I think it's a kind of fourth-grade understanding of evolution that makes all these false assumptions ... that newer is better, that newer replaces older, that advanced survive and primitive don't, that primitive is bad (or the reverse!) and so on. By the way, in an evolutionary mindset as I understand it, it could be that a hundred years from now, Evangelicalism, Mainline Protestantism, Catholicism, Pentecostalism, and Eastern Orthodoxy as we know them could all be tiny embattled minorities, having been largely replaced by vicious, ugly, and "primitive" forms of fundamentalism or magical prosperity theology ... Or Christianity and Islam and Judaism could be reduced to almost nothing through mutually assured nuclear destruction, and nearly everyone could have decided that it's just too dangerous to believe in one God. It makes me think of Paul in Romans and Jesus in John 15, reminding the early disciples that they shouldn't be arrogant: they're a branch that has been grafted in for a time, but if they don't bear good fruit, they won't remain in their blessed position.
Which brings some other factors into the mix: power, arrogance, and complacency. Let's say that you and I agree as Christians that theism is more true and "better" than atheism. Could it still be true that atheists have an important job to do, for some time at least - to keep theists from becoming too powerful, too arrogant, too complacent, and too challenge them to greater maturity? Or could it be that the doubts raised by atheists are the only thing that will push theists to a more mature understanding of God? (And of course, if atheists were in power, they would similarly need to be challenged by theists, or they would become no less powerful, arrogant, and complacent. And if atheism were in fact truer and better - as atheists believe, we theists could still bring some blessings and benefits to atheists they wouldn't have without us.)

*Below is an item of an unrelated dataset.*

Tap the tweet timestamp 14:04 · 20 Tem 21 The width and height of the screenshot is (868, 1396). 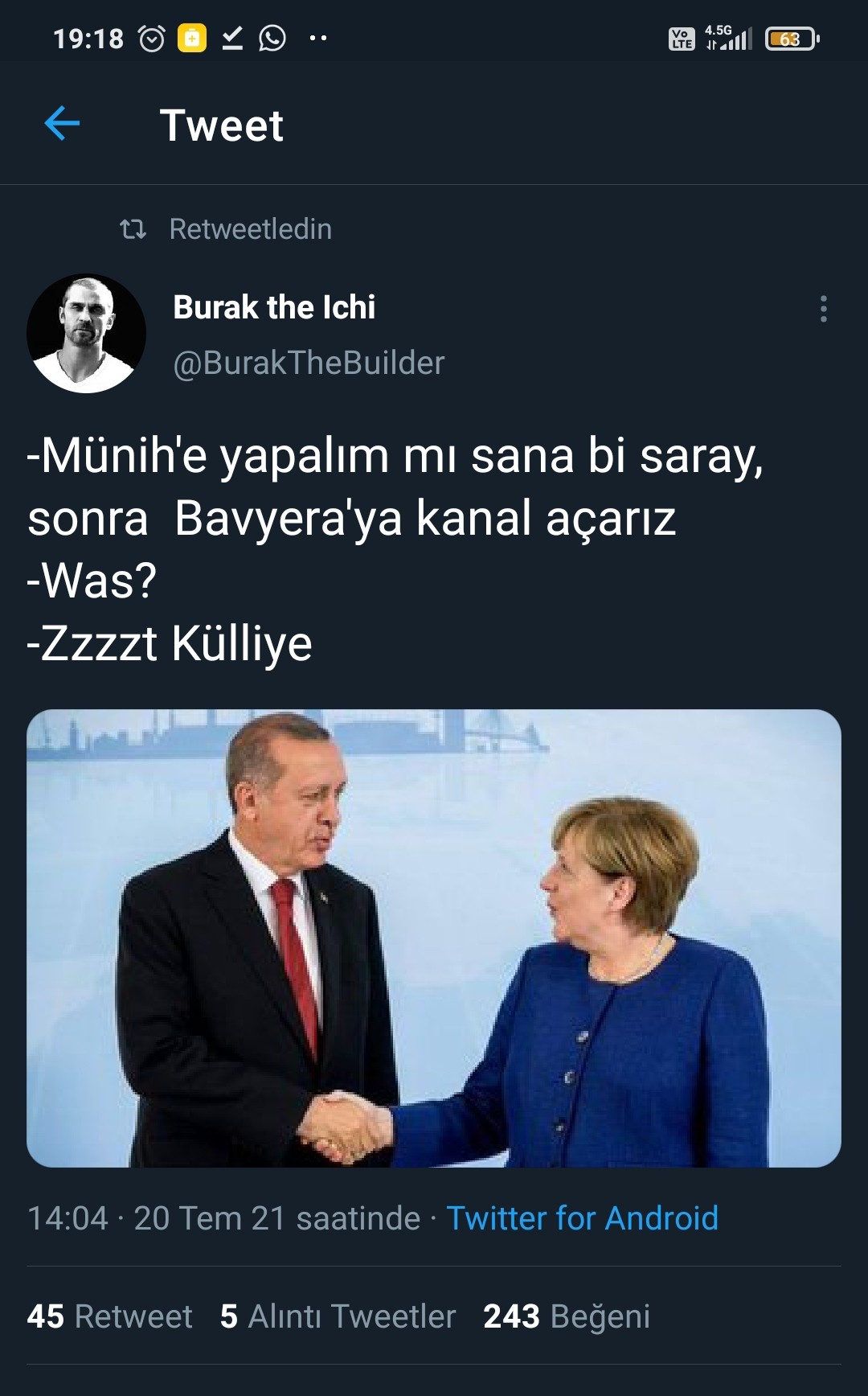[223, 1218]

I started watching this science fiction show Caprica recently, and I think they're playing with these kinds of questions in that series, with monotheists and polytheists squaring off. In that light, might we even be able to talk about how the doctrine of the trinity is a way of avoiding some of the dangers of an unmodified monotheism, by keeping alive in our concept of God the idea of otherness? It's very easy to have otherness without unity, or unity without otherness, but it seems to me that in the beauty of the trinity, we have oneness and one-anotherness.
I'm sure all of this will make no sense to some people, but you asked an interesting question that stimulated these thoughts.